What you should do: Exact reproduction is required for all entries.

** Opening Data listing block **

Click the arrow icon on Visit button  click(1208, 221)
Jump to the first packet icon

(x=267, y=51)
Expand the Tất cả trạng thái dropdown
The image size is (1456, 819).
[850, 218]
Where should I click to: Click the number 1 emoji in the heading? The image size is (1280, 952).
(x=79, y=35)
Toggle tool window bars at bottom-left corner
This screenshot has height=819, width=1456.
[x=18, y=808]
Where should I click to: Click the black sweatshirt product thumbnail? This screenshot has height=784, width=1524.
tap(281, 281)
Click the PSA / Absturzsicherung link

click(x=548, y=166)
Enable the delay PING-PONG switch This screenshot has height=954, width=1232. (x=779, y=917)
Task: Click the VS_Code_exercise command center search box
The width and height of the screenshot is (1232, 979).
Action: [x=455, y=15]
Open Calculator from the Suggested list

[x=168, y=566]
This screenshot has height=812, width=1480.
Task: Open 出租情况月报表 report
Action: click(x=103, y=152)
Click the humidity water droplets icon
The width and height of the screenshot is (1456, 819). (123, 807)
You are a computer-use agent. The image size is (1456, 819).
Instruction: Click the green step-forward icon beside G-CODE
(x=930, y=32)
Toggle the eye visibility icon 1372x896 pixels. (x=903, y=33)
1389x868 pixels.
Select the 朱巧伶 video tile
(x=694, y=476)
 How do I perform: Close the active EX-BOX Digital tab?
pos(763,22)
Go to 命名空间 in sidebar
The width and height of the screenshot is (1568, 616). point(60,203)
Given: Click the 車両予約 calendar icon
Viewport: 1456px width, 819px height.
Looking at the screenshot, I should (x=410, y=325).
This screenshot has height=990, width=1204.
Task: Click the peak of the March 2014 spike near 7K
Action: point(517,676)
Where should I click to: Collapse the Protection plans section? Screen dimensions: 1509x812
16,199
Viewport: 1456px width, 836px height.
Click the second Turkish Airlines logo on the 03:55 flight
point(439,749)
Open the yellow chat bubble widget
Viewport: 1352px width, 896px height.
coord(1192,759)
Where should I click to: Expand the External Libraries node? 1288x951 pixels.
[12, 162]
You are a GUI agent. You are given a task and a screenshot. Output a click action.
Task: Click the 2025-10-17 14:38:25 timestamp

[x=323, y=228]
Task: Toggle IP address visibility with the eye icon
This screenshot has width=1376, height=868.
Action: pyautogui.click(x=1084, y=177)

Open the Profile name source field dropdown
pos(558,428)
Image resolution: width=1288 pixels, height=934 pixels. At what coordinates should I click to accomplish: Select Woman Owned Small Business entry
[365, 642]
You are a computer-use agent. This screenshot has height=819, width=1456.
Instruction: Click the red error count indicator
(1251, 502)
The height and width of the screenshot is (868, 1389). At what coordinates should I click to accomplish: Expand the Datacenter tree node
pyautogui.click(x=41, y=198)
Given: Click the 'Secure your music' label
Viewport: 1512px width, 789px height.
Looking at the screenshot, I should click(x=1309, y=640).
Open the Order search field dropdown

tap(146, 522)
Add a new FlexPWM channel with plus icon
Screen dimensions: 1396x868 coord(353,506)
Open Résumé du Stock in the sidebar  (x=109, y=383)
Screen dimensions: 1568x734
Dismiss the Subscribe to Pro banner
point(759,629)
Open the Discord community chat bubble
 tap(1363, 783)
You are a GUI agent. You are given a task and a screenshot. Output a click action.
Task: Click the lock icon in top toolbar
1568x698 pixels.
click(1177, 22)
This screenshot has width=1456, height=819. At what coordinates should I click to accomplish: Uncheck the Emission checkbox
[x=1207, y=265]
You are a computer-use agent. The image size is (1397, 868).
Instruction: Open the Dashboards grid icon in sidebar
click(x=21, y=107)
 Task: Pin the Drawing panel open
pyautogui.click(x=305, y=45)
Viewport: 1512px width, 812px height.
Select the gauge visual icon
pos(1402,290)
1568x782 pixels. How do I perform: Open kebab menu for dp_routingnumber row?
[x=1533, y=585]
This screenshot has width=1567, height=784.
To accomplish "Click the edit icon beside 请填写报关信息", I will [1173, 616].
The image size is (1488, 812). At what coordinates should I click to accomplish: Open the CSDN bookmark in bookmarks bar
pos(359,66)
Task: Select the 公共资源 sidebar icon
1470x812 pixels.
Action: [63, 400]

** Closing Data listing block **

Problem solution:
Click the arrow icon on Visit button  click(1208, 221)
Jump to the first packet icon

(x=267, y=51)
Expand the Tất cả trạng thái dropdown
The image size is (1456, 819).
[850, 218]
Where should I click to: Click the number 1 emoji in the heading? The image size is (1280, 952).
(x=79, y=35)
Toggle tool window bars at bottom-left corner
This screenshot has height=819, width=1456.
[x=18, y=808]
Where should I click to: Click the black sweatshirt product thumbnail? This screenshot has height=784, width=1524.
tap(281, 281)
Click the PSA / Absturzsicherung link

click(x=548, y=166)
Enable the delay PING-PONG switch This screenshot has height=954, width=1232. (x=779, y=917)
Task: Click the VS_Code_exercise command center search box
The width and height of the screenshot is (1232, 979).
Action: [x=455, y=15]
Open Calculator from the Suggested list

[x=168, y=566]
This screenshot has height=812, width=1480.
Task: Open 出租情况月报表 report
Action: click(x=103, y=152)
Click the humidity water droplets icon
The width and height of the screenshot is (1456, 819). (123, 807)
You are a computer-use agent. The image size is (1456, 819).
Instruction: Click the green step-forward icon beside G-CODE
(x=930, y=32)
Toggle the eye visibility icon 1372x896 pixels. (x=903, y=33)
1389x868 pixels.
Select the 朱巧伶 video tile
(x=694, y=476)
 How do I perform: Close the active EX-BOX Digital tab?
pos(763,22)
Go to 命名空间 in sidebar
The width and height of the screenshot is (1568, 616). point(60,203)
Given: Click the 車両予約 calendar icon
Viewport: 1456px width, 819px height.
Looking at the screenshot, I should (x=410, y=325).
This screenshot has height=990, width=1204.
Task: Click the peak of the March 2014 spike near 7K
Action: point(517,676)
Where should I click to: Collapse the Protection plans section? Screen dimensions: 1509x812
16,199
Viewport: 1456px width, 836px height.
Click the second Turkish Airlines logo on the 03:55 flight
point(439,749)
Open the yellow chat bubble widget
Viewport: 1352px width, 896px height.
coord(1192,759)
Where should I click to: Expand the External Libraries node? 1288x951 pixels.
[12, 162]
You are a GUI agent. You are given a task and a screenshot. Output a click action.
Task: Click the 2025-10-17 14:38:25 timestamp

[x=323, y=228]
Task: Toggle IP address visibility with the eye icon
This screenshot has width=1376, height=868.
Action: pyautogui.click(x=1084, y=177)

Open the Profile name source field dropdown
pos(558,428)
Image resolution: width=1288 pixels, height=934 pixels. At what coordinates should I click to accomplish: Select Woman Owned Small Business entry
[365, 642]
You are a computer-use agent. This screenshot has height=819, width=1456.
Instruction: Click the red error count indicator
(1251, 502)
The height and width of the screenshot is (868, 1389). At what coordinates should I click to accomplish: Expand the Datacenter tree node
pyautogui.click(x=41, y=198)
Given: Click the 'Secure your music' label
Viewport: 1512px width, 789px height.
Looking at the screenshot, I should click(x=1309, y=640).
Open the Order search field dropdown

tap(146, 522)
Add a new FlexPWM channel with plus icon
Screen dimensions: 1396x868 coord(353,506)
Open Résumé du Stock in the sidebar  (x=109, y=383)
Screen dimensions: 1568x734
Dismiss the Subscribe to Pro banner
point(759,629)
Open the Discord community chat bubble
 tap(1363, 783)
You are a GUI agent. You are given a task and a screenshot. Output a click action.
Task: Click the lock icon in top toolbar
1568x698 pixels.
click(1177, 22)
This screenshot has width=1456, height=819. At what coordinates should I click to accomplish: Uncheck the Emission checkbox
[x=1207, y=265]
You are a computer-use agent. The image size is (1397, 868).
Instruction: Open the Dashboards grid icon in sidebar
click(x=21, y=107)
 Task: Pin the Drawing panel open
pyautogui.click(x=305, y=45)
Viewport: 1512px width, 812px height.
Select the gauge visual icon
pos(1402,290)
1568x782 pixels. How do I perform: Open kebab menu for dp_routingnumber row?
[x=1533, y=585]
This screenshot has width=1567, height=784.
To accomplish "Click the edit icon beside 请填写报关信息", I will [1173, 616].
The image size is (1488, 812). At what coordinates should I click to accomplish: Open the CSDN bookmark in bookmarks bar
pos(359,66)
Task: Select the 公共资源 sidebar icon
1470x812 pixels.
Action: [63, 400]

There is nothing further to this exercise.